Every measuring instrument has no error when readings are taken. The least count, uncertainty or maximum possible error characterize such errors.
Instruments' errors can be compared by calculating the percentage of uncertainty of their readings. The instrument with the least uncertainty is taken to measure objects, as all measurements consider accuracy. The percentage uncertainty is calculated with the following formula:
- (Maximum Possible error/Measurement of the Object in question) *100
The smaller the measurement, the larger the percentage uncertainty. The least count of an instrument is indirectly proportional to the precision of the instrument.

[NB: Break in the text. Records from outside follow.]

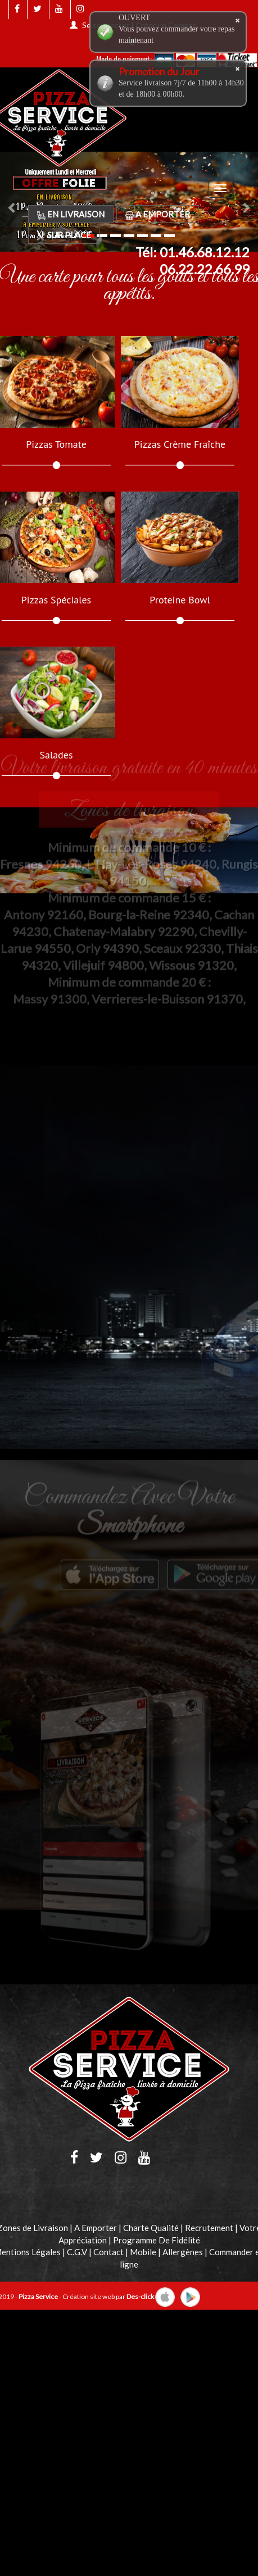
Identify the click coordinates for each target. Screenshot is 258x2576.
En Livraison (71, 214)
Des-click (140, 2296)
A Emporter (157, 214)
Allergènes (182, 2252)
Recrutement (209, 2228)
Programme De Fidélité (156, 2240)
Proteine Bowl (180, 600)
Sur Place (64, 235)
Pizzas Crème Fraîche (179, 444)
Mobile (143, 2252)
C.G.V (77, 2252)
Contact (108, 2252)
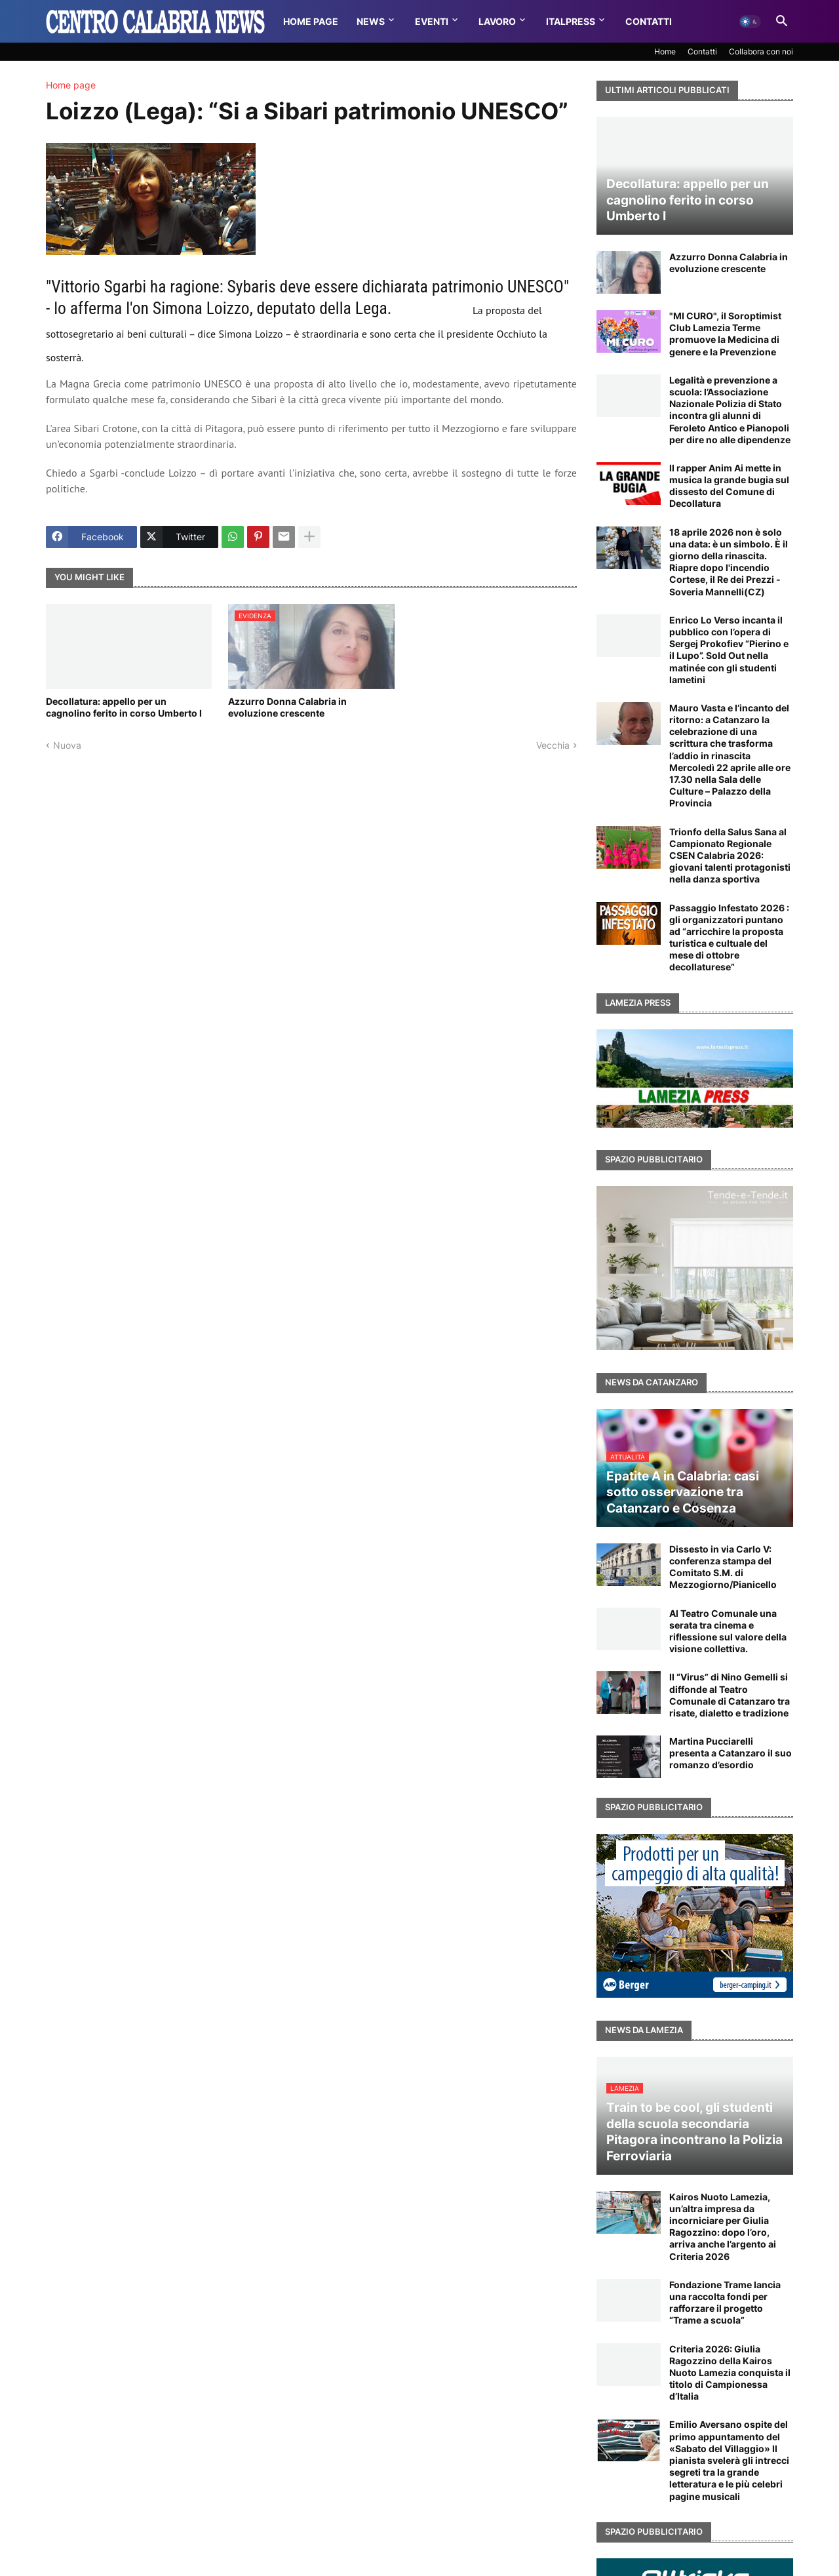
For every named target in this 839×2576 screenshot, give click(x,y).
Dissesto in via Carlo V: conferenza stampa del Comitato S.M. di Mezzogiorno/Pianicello (723, 1567)
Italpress (570, 21)
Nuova (67, 745)
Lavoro (497, 21)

A Vernier scale is constructed by taking 49 main scale divisions dividing them into 50 divisions
- ie. 49mm divided into 50 parts
- 1 vsd=49/50 mm=0.98mm
- 1 MSD=1mm
- substituting in formula
- L.C = 1 M.S.D - 1 V.S.D
Least count error
The smallest value that can be measured by the measuring instrument is called its least count. Measured values are good only up to this value. The least count error is the error associated with the resolution of the instrument.

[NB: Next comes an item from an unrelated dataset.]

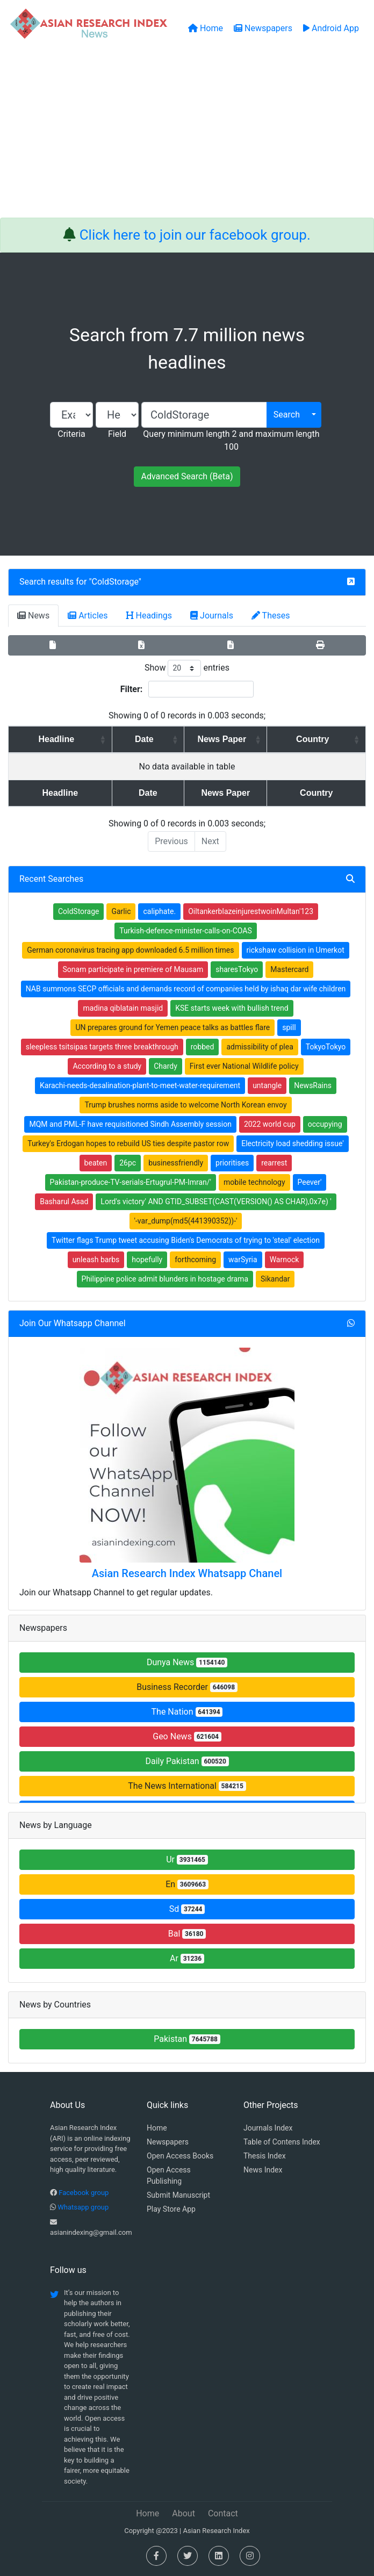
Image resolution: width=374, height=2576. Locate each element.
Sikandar (275, 1279)
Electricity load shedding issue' (292, 1143)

For example, a vernier caliper's least count is 0.02 mm while a spherometer may have a least count of 0.001 mm. Least count error belongs to the category of random errors but within a limited scale; it occurs with both systematic and random errors. If we use a metre scale for measurement of length, it may have graduations at 1 mm division scale spacing or interval.
Instruments of higher precision, improving experimental techniques, etc., can reduce the least count error. Repeating the observations and taking the arithmetic mean of the result, the mean value would be very close to the true value of the measured quantity.